Making examples for an upcoming open source release :)
Every geometry library needs an orthographic projection cube example, right?
I’m not sure how this #Clojure program could be shorter without losing generality. 🤔

Using CGA (conformal geometric algebra) to find the circumcircle that fits three moving points…

https://en.wikipedia.org/wiki/Conformal_geometric_algebra

#geometer

Using PGA2D (2D Plane-based Geometric Algebra) to explore wallpaper groups. (Still making examples for this library 😆.)
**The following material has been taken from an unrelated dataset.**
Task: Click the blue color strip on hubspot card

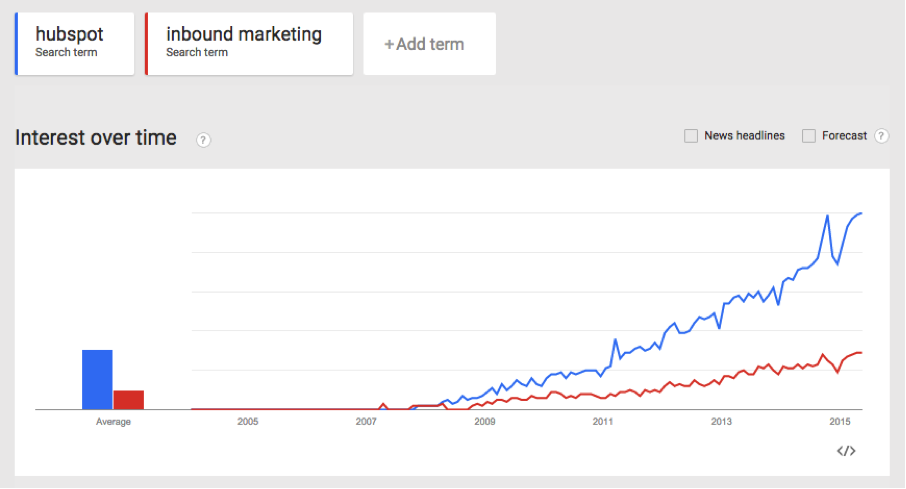Action: [x=17, y=43]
https://en.wikipedia.org/wiki/Plane-based_geometric_algebra

#geometer

Wallpaper group p6: hexagonal lattice, cn-symmetry 6, tiling a decahedron.
#clojure #geometer

(This is @csk's territory, but I'm visiting atm because PGA makes this sort of thing so elegant.)
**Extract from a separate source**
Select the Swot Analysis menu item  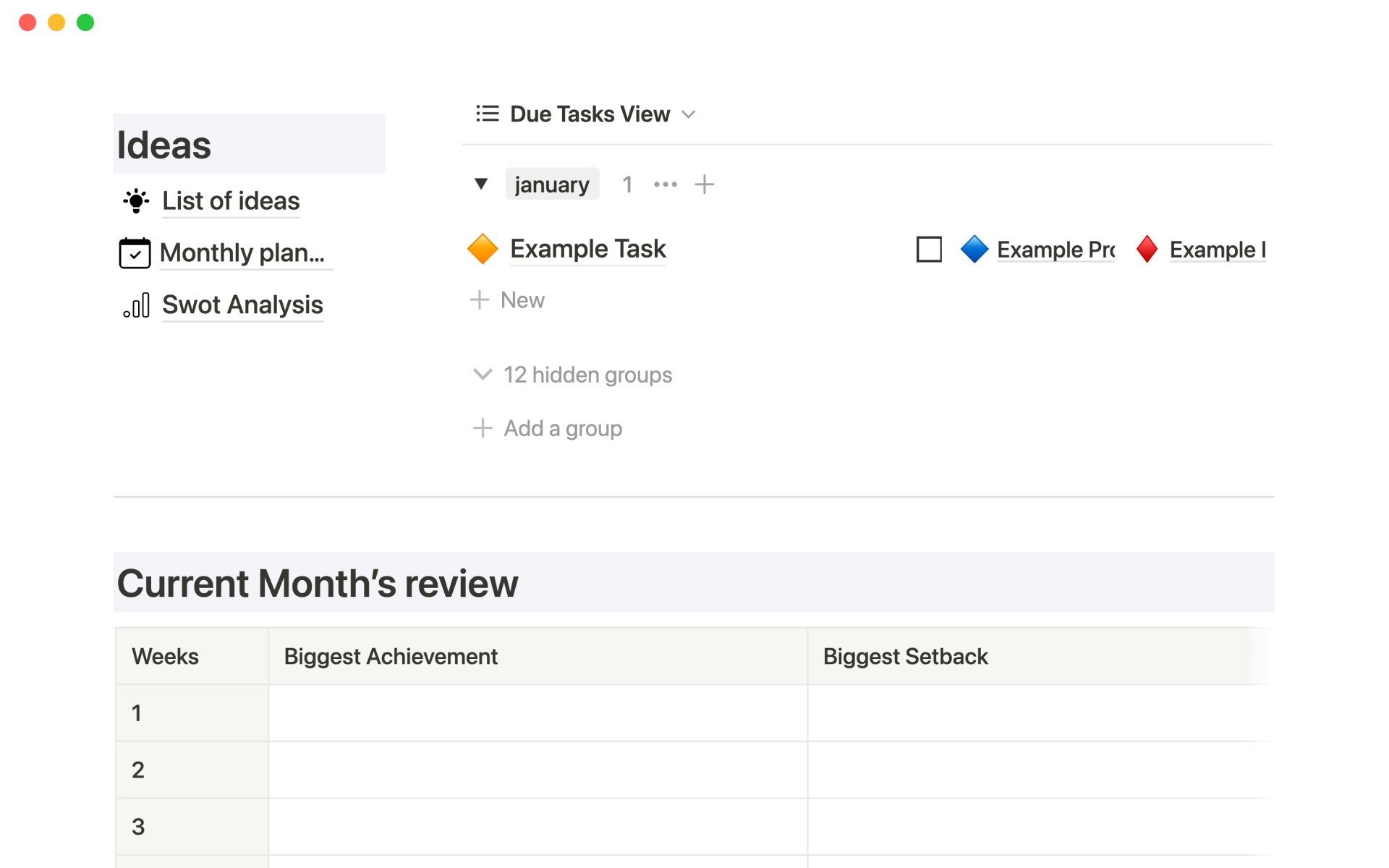click(x=242, y=304)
Here’s an example of a motor in PGA3D creating a spiral of triangles.

A motor is a multivector that combines a rotor (specifies a 3D rotation) with a translator (specifies, naturally enough, a 3D translation). You can then apply this multivector to another to do both at the same time. Clojure's `iterate` is a pleasure here:

(take steps (iterate (fn [s] (map #(transform % motor) s)) shape))

#geometer

@jack I previously watched your talk about GA. For my part, I'm still not sure how to exploit a possible connection to patterns and tilings. It's cool that you're making that connection.

Interestingly, my colleague in the computer graphics lab, Stephen Mann, does a lot of research on CGA and PGA, and co-authored a textbook on the subject. I should pick his brain about connections.

@csk In this case it’s just an example for a library I’m getting ready to release. The thing that makes it elegant for this purpose is that reflections and rotations are very easy to specify in PGA. Multiplying a point by a line returns the point reflected over the line, for example.
@jack Yes, the notation is hard to beat! The trouble tends to come in the implementation, where a naive representation of geometric objects tends to require an exponential number of coefficients. I assume there's some nice research to be done in compilation methods for GA that perform static type inference on the objects being processed (which are usually quite tame) and emit efficient code. I haven't looked too hard to see what's already been done in this context.

@csk My library currently has pretty fat arrays for the multivectors, but at least avoids computing the coefficients that always yield zero, &c, so it’s not *miserably* slow.

As you guessed, there are some nice per-algebra tricks, but for the general case using computer algebra techniques to simplify expressions and compile them on the fly is the best way I’ve seen (and I might end up there if I start having perf probs).

@jack Wow, I really need to learn GA some day!

@jack If I squint, I see these vague connections between algorithms when I program geometric things* and from what I gather, GA could present a lot of these things in a more "natural form" (?). I've found it difficult to get into though.

*For example, there seems to be something very similar between computing the Voronoi triangulation in 2d using incremental edge flipping and computing the convex hull of a 3d point set using the "incremental point inclusion and flipping of edges" approach. I know there is a connection between the 3d convex hull and 2d Voronoi triangulation, but what I found interesting is that it seems to be _easier_ to compute e.g. the Voronoi tetrahedrization in Nd by using the convex hull algorithm in (N+1)d - there are less corner cases! (Maybe because the projection from N+1 to Nd in the end gets rid of what the corner cases in Nd tried to work around) I haven't had the time to explore this in detail, however.

@gustav There are many situations where adding a dimension makes things easier, yeah. GA is great. I’m tidying up a GA library in Clojure for release right now, maybe that will be a way into it for you? 😊
@jack That sounds perfect, I will keep an eye out for the release!